N’obtenant pas paiement des charges de copropriété, le syndicat des copropriétaires a, par acte signifié le 16 août 2024, fait assigner [C] [Y] devant ce tribunal afin qu’elle soit condamnée à lui payer la somme de 9537,44 € arrêtée au 1er juillet 2024, avec intérêts au taux légal à compter du 30 octobre 2023, celle de 400 € à titre de dommages et intérêts, celle de 2000 € en application de l’article 700 du code de procédure civile, ainsi qu’aux dépens.
À l’audience, représenté par son avocat, le syndicat des copropriétaires a maintenu ses demandes. Pour un plus ample exposé des moyens développés par lui, il convient de se référer à l’assignation susvisée.
Bien qu’ayant été citée à domicile, [C] [Y] n’a pas comparu ni été représentée, de sorte qu’il convient de statuer sur ces demandes par jugement réputé contradictoire après avoir vérifié, conformément à l’article 472 du code de procédure civile, que celles-ci sont régulières, recevables et bien fondées.
Il a été demandé après la clôture des débats à l’avocat du syndicat la communication des appels de charges et travaux et régularisations de charges pour les exercices 2021-2022, 2022-2023, 2023-2024, et ceux des deuxième et troisième trimestres de l’année 2024 par courrier électronique du 30 octobre 2024, auquel il a répondu par courrier électronique reçu le 3 novembre 2024 en communiquant les régularisation et appels de charges et travaux du troisième trimestre 2022 au quatrième trimestre 2024, ainsi qu’un décompte établi au 2 octobre 2024 mentionnant un compte débiteur de la somme de 8544,94 €, appel du quatrième trimestre 2024 inclus.
MOTIFS
Sur les demandes en paiement
L’article 10 de la loi du 10 juillet 1965 dispose que les copropriétaires sont tenus de participer aux charges entraînées par les services collectifs et les éléments d’équipement commun en fonction de l’utilité que ces services et éléments présentent à l’égard de chaque lot, qu’ils sont tenus de participer aux charges relatives à la conservation, à l’entretien et à l’administration des parties communes et de verser au fonds de travaux mentionné à l’article 14-2 la cotisation prévue au même article, proportionnellement aux valeurs relatives des parties privatives comprises dans leurs lots, telles que ces valeurs résultent des dispositions de l’article 5, que le règlement de copropriété fixe la quote-part afférente à chaque lot dans chacune des catégories de charges, et que tout règlement de copropriété publié à compter du 31 décembre 2002 indique les éléments pris en considération et la méthode de calcul permettant de fixer les quotes-parts de parties communes et la répartition des charges.
L’approbation des comptes du syndic et le vote du budget prévisionnel ainsi que de l’appel des charges afférentes aux travaux votés par l’assemblée générale rendent certaine, liquide et exigible la créance du syndicat des copropriétaires relative à chaque quote-part de charges.
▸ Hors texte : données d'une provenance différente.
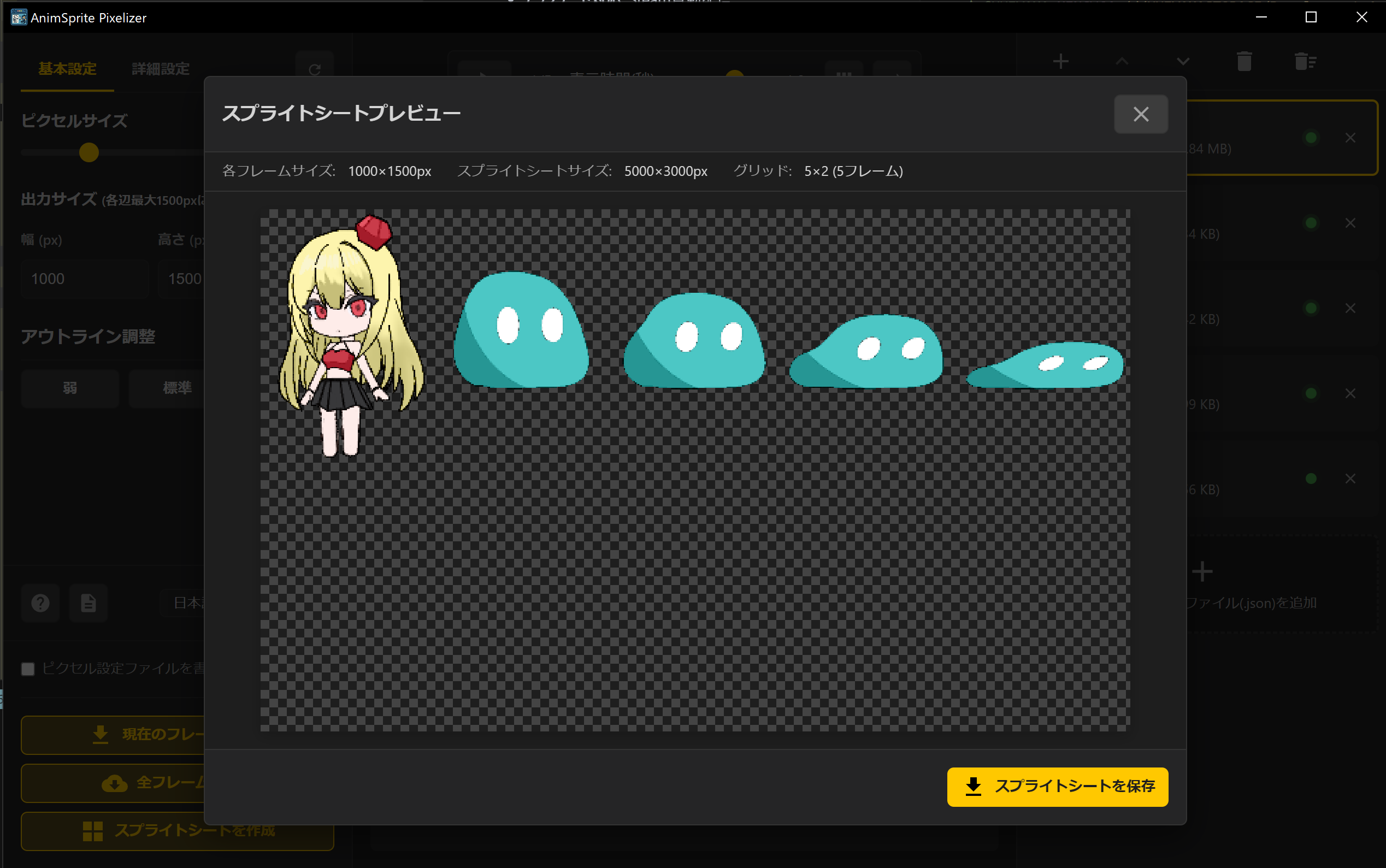
Task: Switch to the 詳細設定 tab
Action: [159, 68]
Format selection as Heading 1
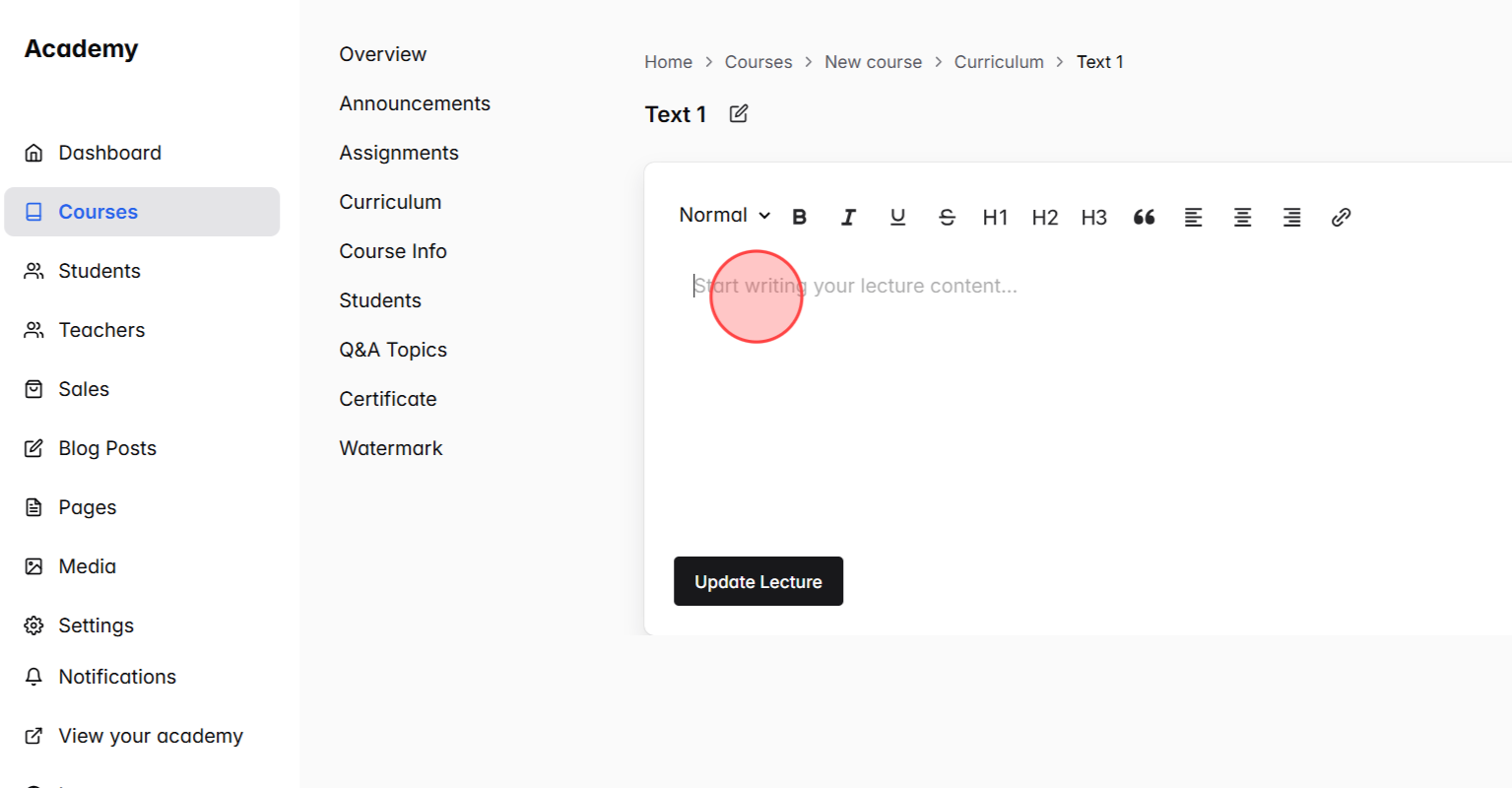The height and width of the screenshot is (788, 1512). pos(995,217)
Le copropriétaire, qui n’a pas contesté dans les délais prévus à l’article 42 alinéa 2 de la loi du 10 juillet 1965 la décision de l’assemblée générale ayant approuvé les comptes, n’est pas fondé à refuser de payer les sommes qui lui sont réclamées.
En l’espèce, le syndicat des copropriétaires verse aux débats :
— l’extrait de matrice cadastrale,
— le règlement de copropriété,
— les procès-verbaux des assemblées générales des années 2019 à 2023 portant approbation des comptes de l’exercice écoulé, du budget prévisionnel de l’exercice suivant et adoption de travaux,
— l’extrait de compte de copropriétaire au 21 novembre 2023,
— les régularisations, appels de charges et travaux pour la période du troisième trimestre 2022 au quatrième trimestre 2024,
— le décompte de la créance pour la période du 8 décembre 2022 au 2 octobre 2024,
— les mises en demeure des 5 septembre et 4 août 2022, et celle de l’avocat du syndicat présentée le 13 novembre 2023.
Il ressort de ces documents que [C] [Y] reste devoir la somme de 8469,56 € au titre des charges de copropriété suivant arrêté de compte au 2 octobre 2024, appel du quatrième trimestre 2024 inclus. Il convient donc de la condamner à la payer au syndicat des copropriétaires.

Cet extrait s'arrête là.